ELOÍSA REVERÓN
SANTA CRUZ DE TENERIFE
La Policía Local de Santa Cruz cerró la cantina del local de la Asociación de Vecinos 7 Islas de El Sobradillo el lunes por la noche tras recibir denuncias de varios ciudadanos que se quejaban del ruido y el "escándalo" que se estaba generando en la zona pasadas las 23:00 horas.
Hasta el lugar se desplazaron tres vehículos patrulla y observaron a un grupo de siete personas en el exterior del local gritando y otros seis en el interior también dando voces. Según los agentes, todos mostraban síntomas evidentes de haber estado consumiendo bebidas alcohólicas.
El área de Seguridad Ciudadana del Ayuntamiento de Santa Cruz recuerda que la actividad de las cantinas "no está legalmente establecida" y que, aún así, estos inmuebles para uso de los vecinos no pueden permanecer abiertos después de las 22:00 horas, al menos durante los días laborables.
Precisamente, según consta en el registro telemático de la Sala de Comunicaciones de la Policía Local, el lunes a las 23:34 horas se recibió la llamada de una persona que se quejaba de las molestias que se producen todas las noches en esa cantina.
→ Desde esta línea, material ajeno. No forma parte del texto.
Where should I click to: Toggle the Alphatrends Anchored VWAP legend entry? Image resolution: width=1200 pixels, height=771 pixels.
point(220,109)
Un mando policial procedió a entrevistarse con un hombre de 49 años, que se identificó como el encargado del bar, quien se justificó diciendo que estaban celebrando un campeonato de envite. Una vez explicado que no podían seguir en esa actitud se procedió al cierre del local, a lo que los presentes en el lugar se opusieron aunque finalmente abandonaron la zona.
Los agentes constataron que en el local no se encontraba el presidente de esa asociación de vecinos, Moisés Barreto, al que tanto el encargado como los clientes del bar aludían continuamente para justificar su actitud, añadiendo que le trasladarían los hechos para que los denunciara.
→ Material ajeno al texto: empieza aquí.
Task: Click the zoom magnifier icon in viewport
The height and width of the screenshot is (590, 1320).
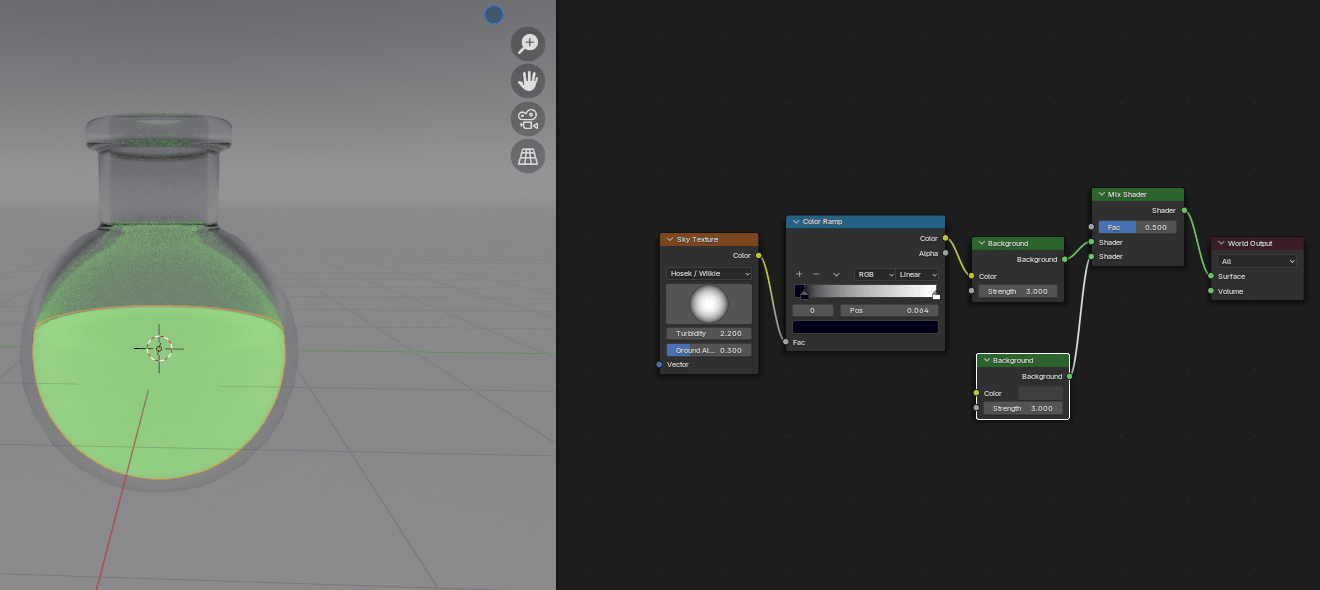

Ayer el presidente de la asociación de vecinos acusó a los agentes que acudieron al local el lunes por la noche de faltar el respeto a las personas que allí se encontraban y a él mismo, por lo que anunció que hará pública una denuncia en los medios de comunicación, "incluido los peninsulares", para que "se sepa qué clase de policías tiene el Ayuntamiento de Santa Cruz de Tenerife".
"Los socios me contaron que lo único que hicieron es explicar a la Policía Local que yo les había dado permiso para celebrar el concurso de cartas, y el subinspector 34 les respondió que se la sudaba", contó Moisés Barreto.